The influence of symbolism on philosophy is mainly unconscious; if it were
conscious it would do less harm. By studying the principles of symbolism we can
learn not to be unconsciously influenced by language, and in this way can
escape a host of erroneous notions.
Vagueness, which is my topic tonight,
illustrates these remarks. You will no doubt think that, in the words of the
poet: "Who speaks of vagueness should himself be vague." I propose to prove
that all language is vague, and that therefore my language is vague, but I do
not wish this conclusion to be one that you could derive without the help of
the symbolism. I shall be as little vague as I know how to be if I am to employ
the English language. You all know that I invented a special language with a
view to avoiding vagueness, but unfortunately it is unsuited for public
occasions. I shall, therefore, though regretfully, address you in English, and
whatever vagueness is to be found in my words must be attributed to our
ancestors for not having been predominantly interested in logic.
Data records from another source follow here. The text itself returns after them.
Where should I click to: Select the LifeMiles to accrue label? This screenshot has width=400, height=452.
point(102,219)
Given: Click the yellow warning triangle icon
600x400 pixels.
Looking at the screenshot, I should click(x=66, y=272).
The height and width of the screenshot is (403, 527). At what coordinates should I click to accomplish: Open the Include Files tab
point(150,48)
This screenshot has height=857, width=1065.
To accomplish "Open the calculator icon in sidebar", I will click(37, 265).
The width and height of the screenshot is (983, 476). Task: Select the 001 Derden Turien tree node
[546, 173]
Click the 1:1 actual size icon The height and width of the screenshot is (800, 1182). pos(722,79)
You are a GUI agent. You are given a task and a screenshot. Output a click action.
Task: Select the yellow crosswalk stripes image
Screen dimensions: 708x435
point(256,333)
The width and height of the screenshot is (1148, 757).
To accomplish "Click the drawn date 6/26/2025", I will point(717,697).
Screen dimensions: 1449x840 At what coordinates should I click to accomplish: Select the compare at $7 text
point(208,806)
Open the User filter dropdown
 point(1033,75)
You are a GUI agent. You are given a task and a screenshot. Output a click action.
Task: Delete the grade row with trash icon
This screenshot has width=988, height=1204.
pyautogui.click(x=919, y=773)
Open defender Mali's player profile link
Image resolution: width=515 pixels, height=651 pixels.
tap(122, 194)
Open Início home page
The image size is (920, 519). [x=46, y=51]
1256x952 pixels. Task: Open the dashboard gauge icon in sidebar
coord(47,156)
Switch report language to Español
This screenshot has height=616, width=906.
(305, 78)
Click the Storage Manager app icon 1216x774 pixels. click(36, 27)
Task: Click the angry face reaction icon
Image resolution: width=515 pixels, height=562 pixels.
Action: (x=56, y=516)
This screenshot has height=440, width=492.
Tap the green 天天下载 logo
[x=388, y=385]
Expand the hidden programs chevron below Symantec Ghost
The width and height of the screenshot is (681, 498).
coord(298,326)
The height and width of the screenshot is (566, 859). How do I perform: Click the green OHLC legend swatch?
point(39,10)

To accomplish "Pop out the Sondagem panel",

There is a certain tendency in those who have realized that words are vague
to infer that things also are vague. We hear a great deal about the flux and
the continuum and the unanalysability of the Universe, and it is often
suggested that as our language becomes more precise, it becomes less adapted to
represent the primitive chaos out of which man is supposed to have evolved the
cosmos. This seems to me precisely a case of the fallacy of verbalism --- the
fallacy that consists in mistaking the properties of words for the properties
of things. Vagueness and precision alike are characteristics which can only
belong to a representation, of which language is an example. The have to do
with the relation between a representation and that which it represents. Apart
from representation, whether cognitive or mechanical, there can be no such
thing as vagueness or precision; things are what they are, and there is an end
of it. Nothing is more or less what it is, or to a certain extent possessed of
the properties which it possesses. Idealism has produced habits of confusion
even in the minds of those who think that they have rejected it. Ever since
Kant there has been a tendency in philosophy to confuse knowledge with what is
known. It is thought that there must be some kind of identity between the
knower and the known, and hence the knower infers that the known is also
muddle-headed. All this identity of knower and known, and all this supposed
intimacy of the relation of knowing, seems to me a delusion. Knowing is an
occurrence having a certain relation to some other occurrence, or groups of
occurrences, or characteristic of a group of occurrences, which constitutes
what is said to be known. When knowledge is vague, this does not apply to the
knowing as an occurrence; as an occurrence it is incapable of being either
vague or precise, just as all other occurrences are. Vagueness in a cognitive
occurrence is a characteristic of its relation to that which is known, not a
characteristic of the occurrence in itself.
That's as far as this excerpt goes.